§ To do: When you transcribe the lines below, keep every word the same and leave the pictures behind.

Entries taken from a collection
........
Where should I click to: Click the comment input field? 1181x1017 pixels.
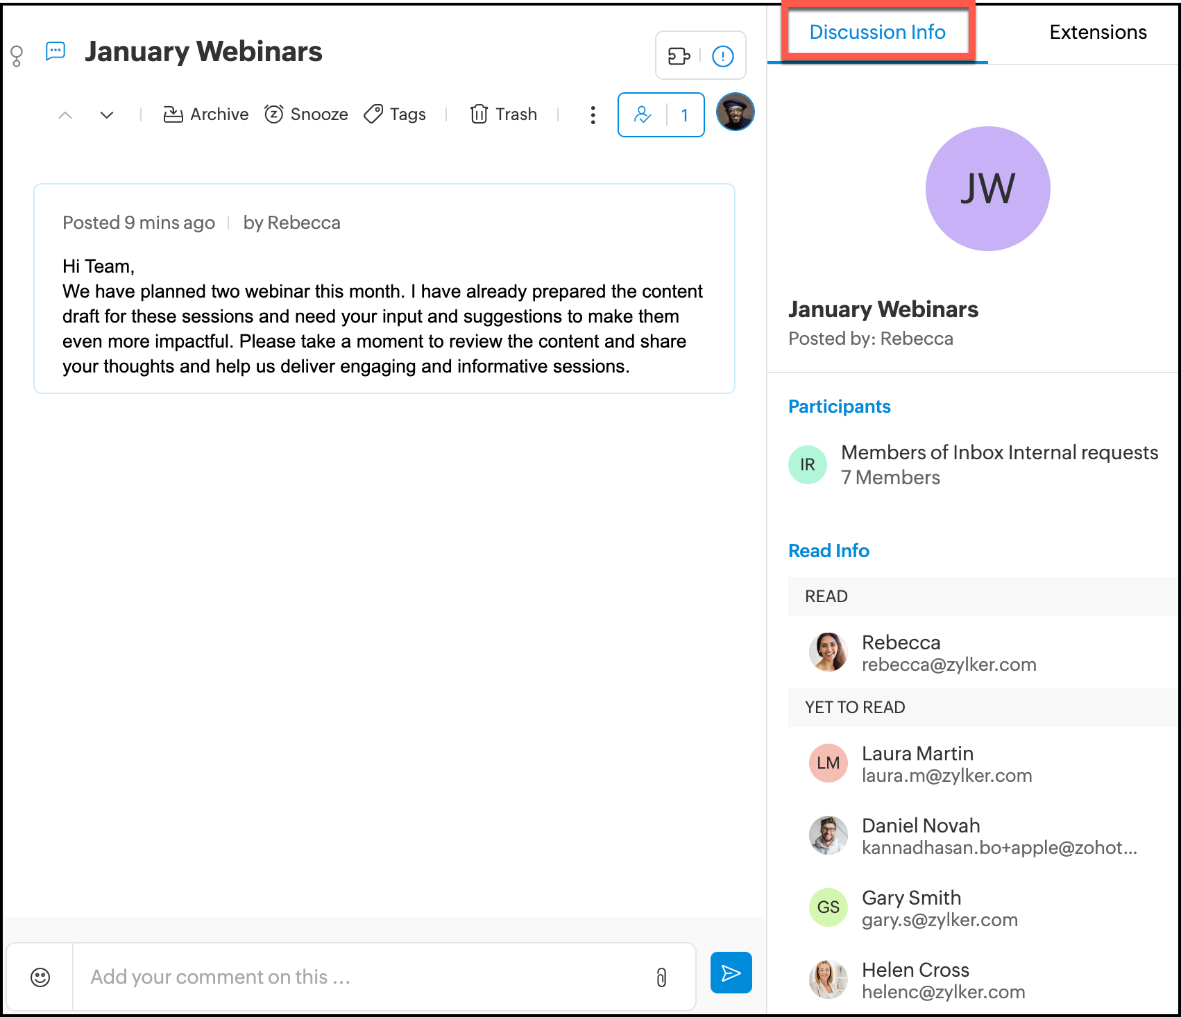point(361,977)
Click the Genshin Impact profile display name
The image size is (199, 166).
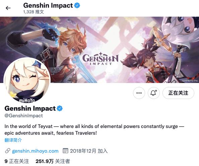(x=30, y=108)
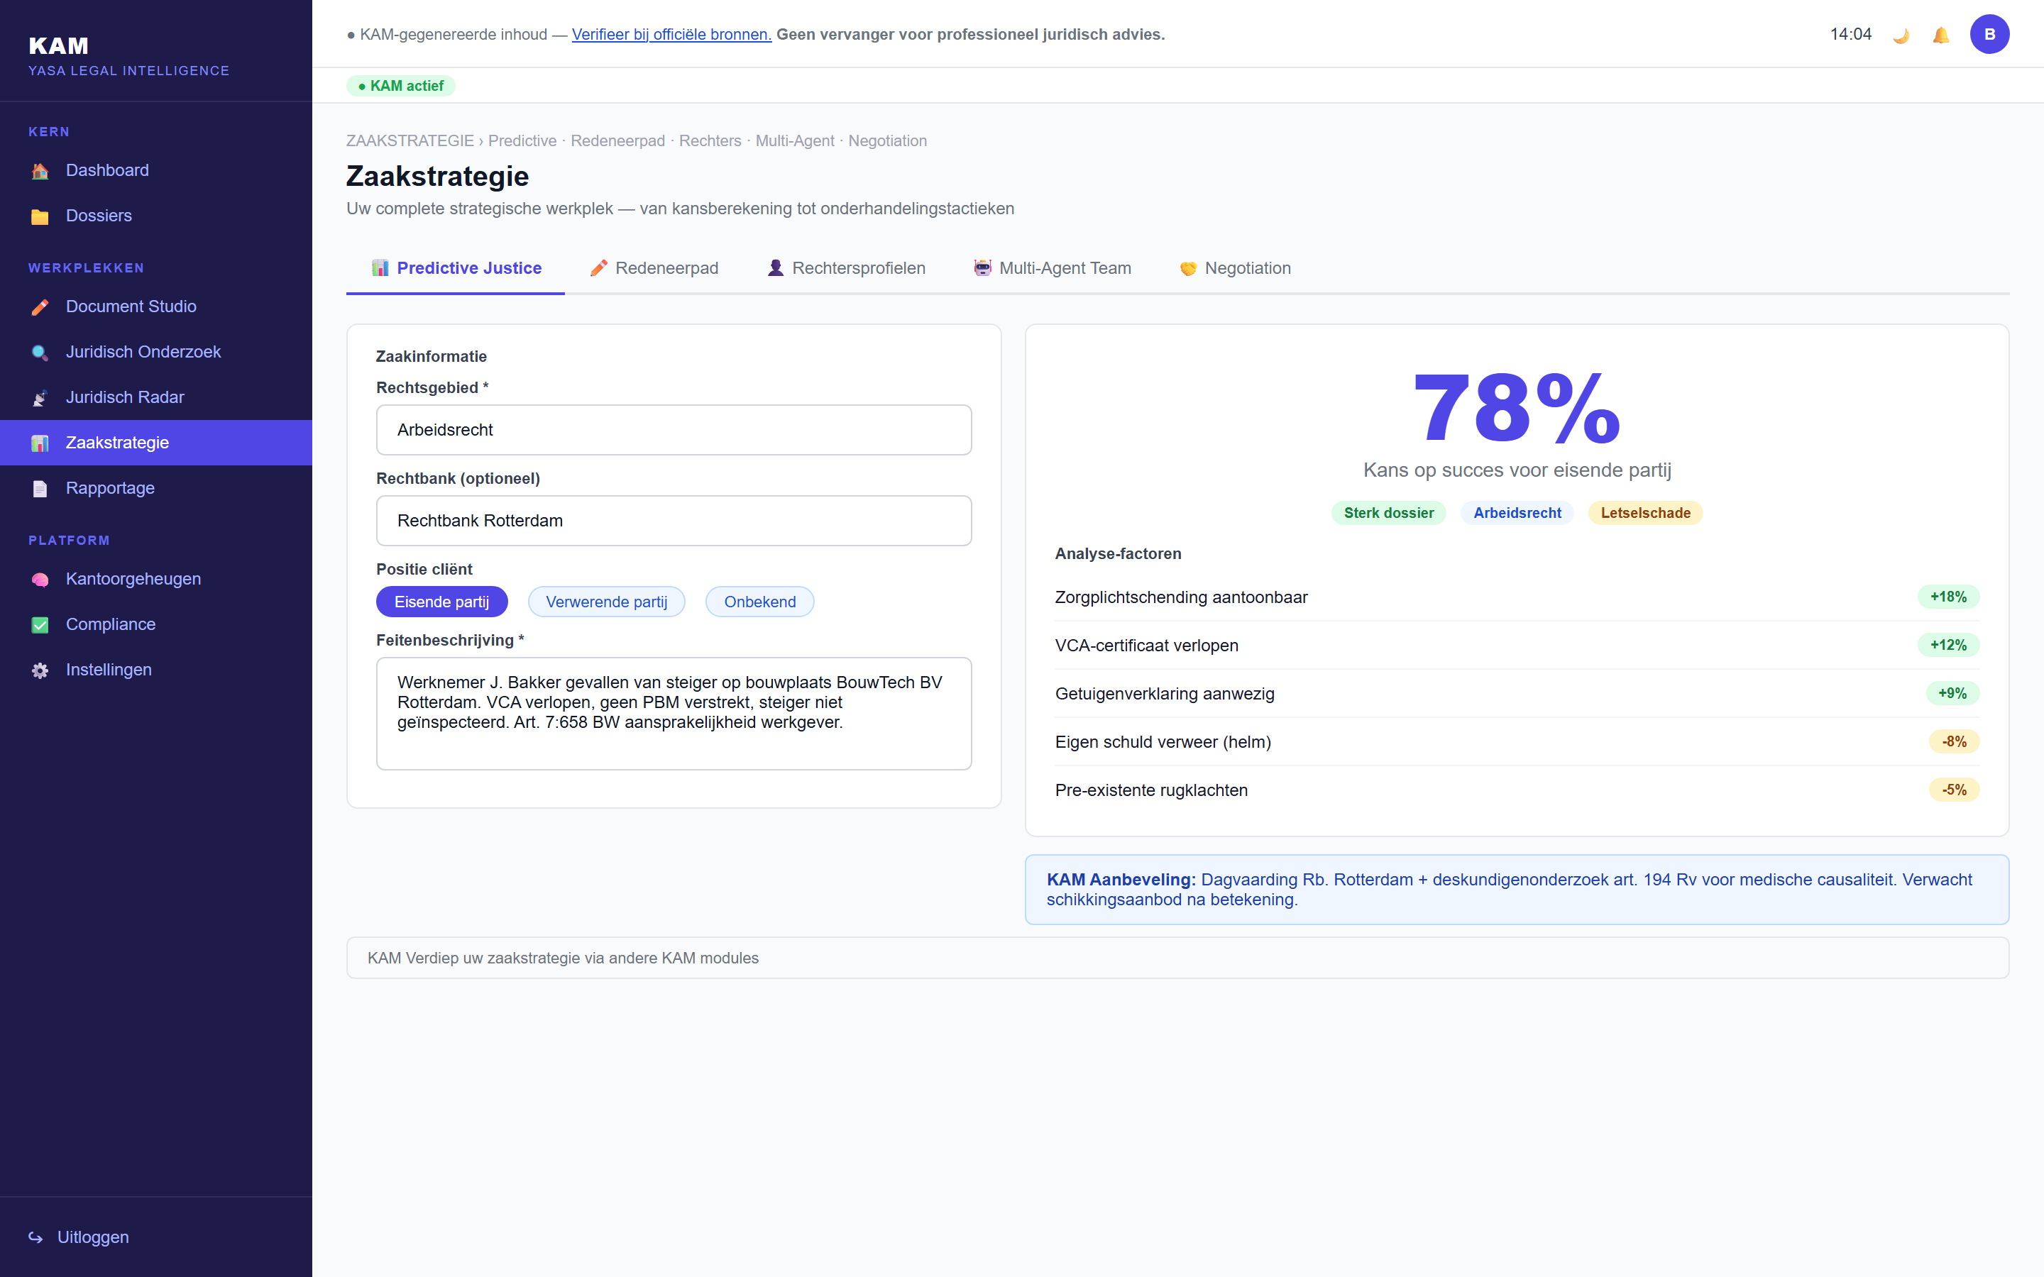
........
§ Expected answer:
Where should I click to: Click the comment input field? 1181x1017 pixels.
point(361,977)
Click the Genshin Impact profile display name
The image size is (199, 166).
(x=30, y=108)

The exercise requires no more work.